▶ **Aim of the exercise**
From the listing below, extract every line in which the word "icon" appears.

▶ **Given information**
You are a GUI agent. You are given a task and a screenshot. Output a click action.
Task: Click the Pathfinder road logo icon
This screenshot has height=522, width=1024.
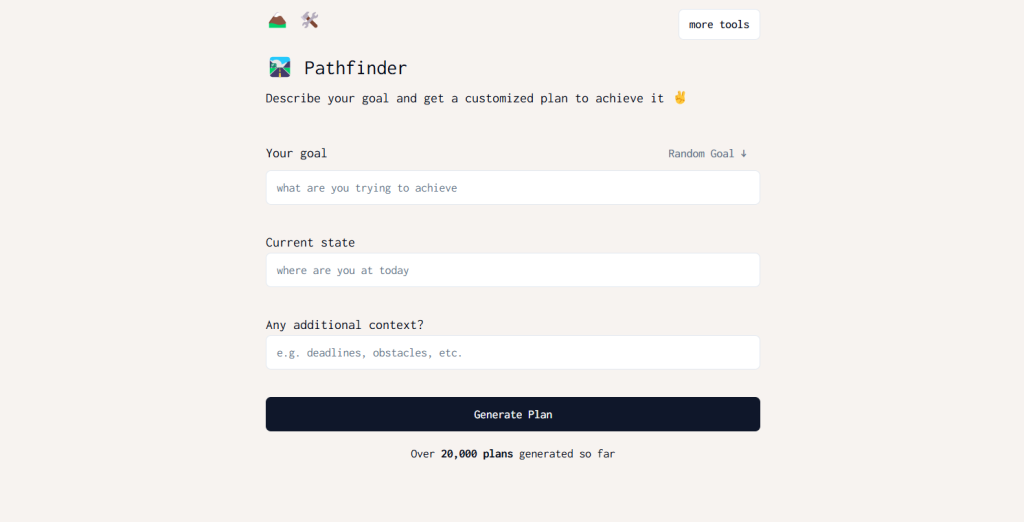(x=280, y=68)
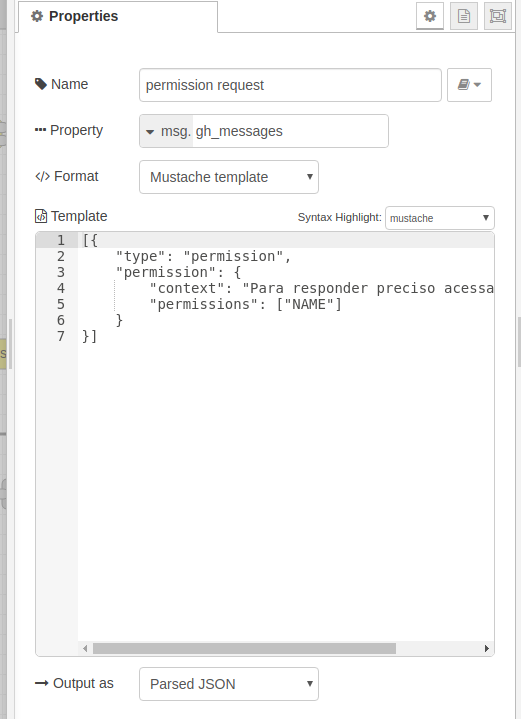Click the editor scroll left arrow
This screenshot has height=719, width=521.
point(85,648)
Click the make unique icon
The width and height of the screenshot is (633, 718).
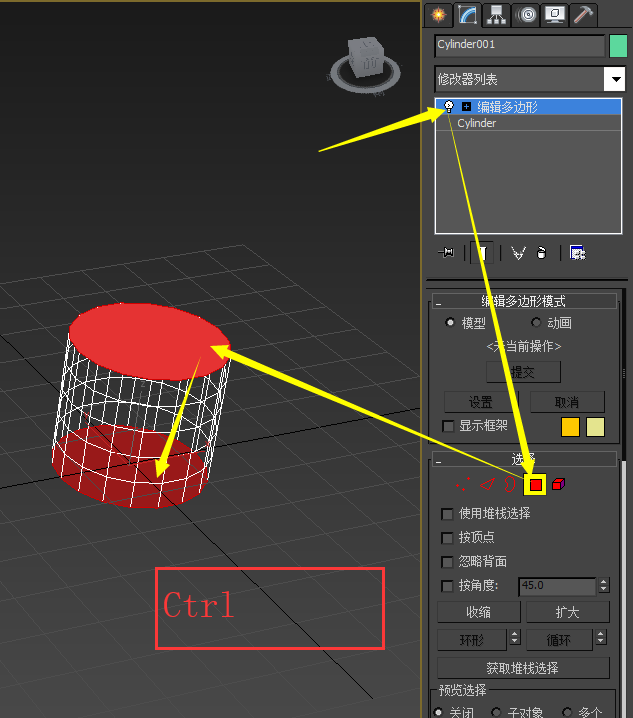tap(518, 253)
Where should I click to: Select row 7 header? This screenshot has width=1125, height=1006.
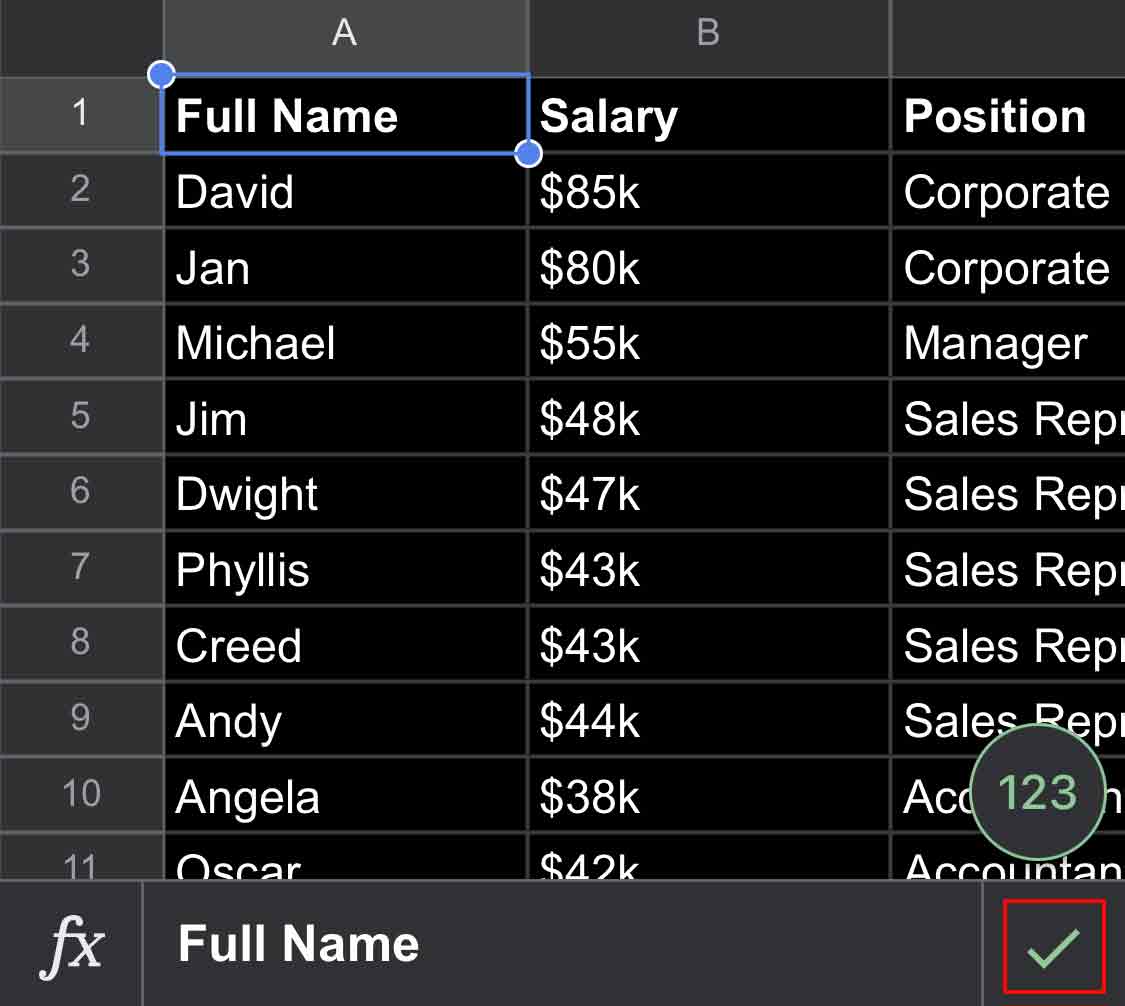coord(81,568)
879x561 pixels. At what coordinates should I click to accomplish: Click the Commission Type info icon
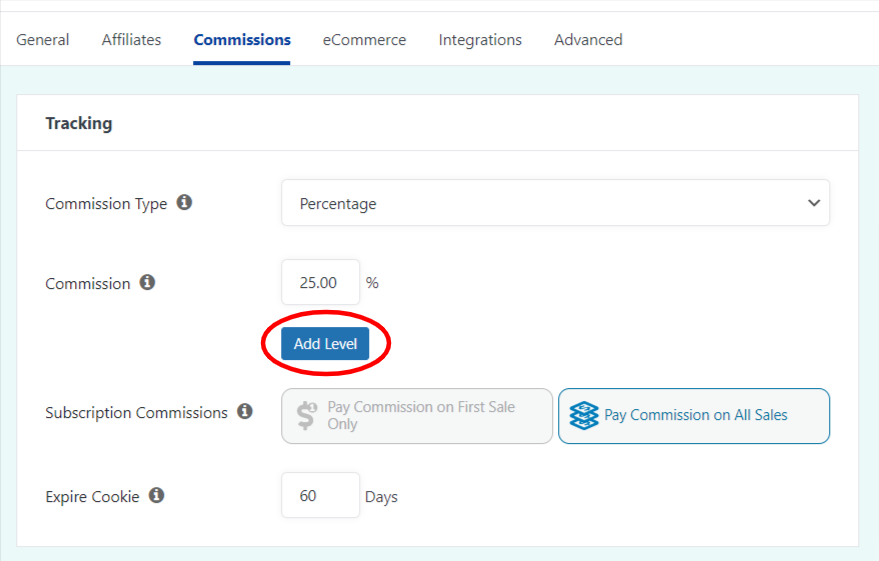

▶ **The completed task**
Task: Click the Pathfinder road logo icon
Click the make unique icon
879x561 pixels. At what coordinates should I click to accomplish: Click the Commission Type info icon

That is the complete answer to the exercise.